In his opinion, Kinney   asserts that, at the middle school and lower levels, young people tend to rely on others opinions of themselves. Consequently, most children try to conform themselves into what the society expects them to become. However, the key challenge is that the society fails to provide a wide pool of choice. Instead, it gives them two choices (Ryle, 2012). Thus, as a young person, one can only fit in one or the other. An individual is either a despised nerd or a trendy person that drew massive support and popularity. Unfortunately, this categorization fails to take into account the fact that people possess relative skills. For complete development, there is a need to provide a variety of opportunities in order to enhance the development of high personal esteem among young people (Kinney, 1993).

In the film, the mother seems to be overzealous about her dreams and desires. At her daughter’s tender age, the mother could impose her opinions to her daughter. She was able to define what her daughter ought to become. In this way, Ann did not have much choice, but to see her world through the eyes of her mother. However, as she progressed in school, she began to form a new perspective of her world. The various social experiences at school enable her to develop self-perception over time. The consequences of this maturity in mind are dire. She got into a collision path with her mother’s opinions and expectations. This sense of self-awareness facilitates her pursuit for higher education rather than become an actress. It is evident that at the moment when an individual develops a high esteem, the perception of success also changes.

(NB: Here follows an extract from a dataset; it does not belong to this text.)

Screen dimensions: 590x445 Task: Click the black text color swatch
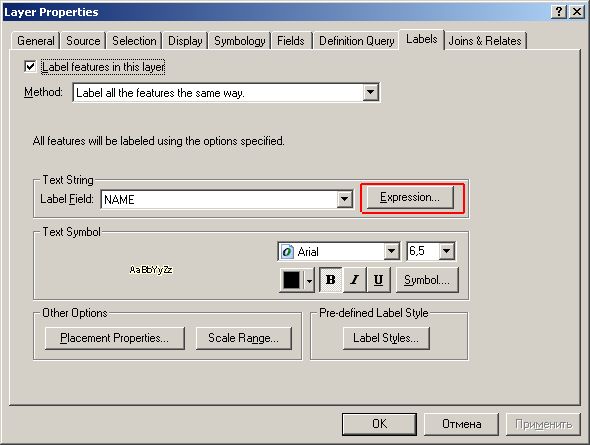292,280
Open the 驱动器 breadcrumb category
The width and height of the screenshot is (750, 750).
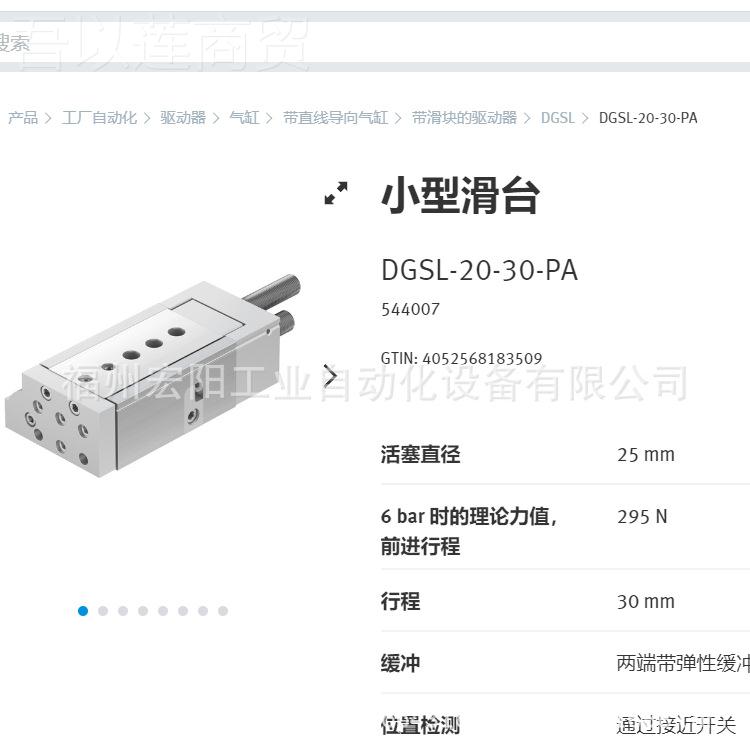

The significance of providing opportunities that foster positive social changes and individual developments need no less emphasis. Daily social, interactive activities determine the degree to which young people gain control over their lives (Kinney, 1993). The paradigm shift that nerds undergo in high school emerges from the availability of new activities that were not there in the middle school. They develop a new sense of what is trendy through their interpersonal interactions. As Kinney cites, these self presentation techniques that high school provides encourage students with low esteem to review what others think of them. They become able to gain massive control of themselves as well as adapt socially to the immediate world around them. This gain of identity propelled Ann to pursue her goals despite her mother’s conflicting interest.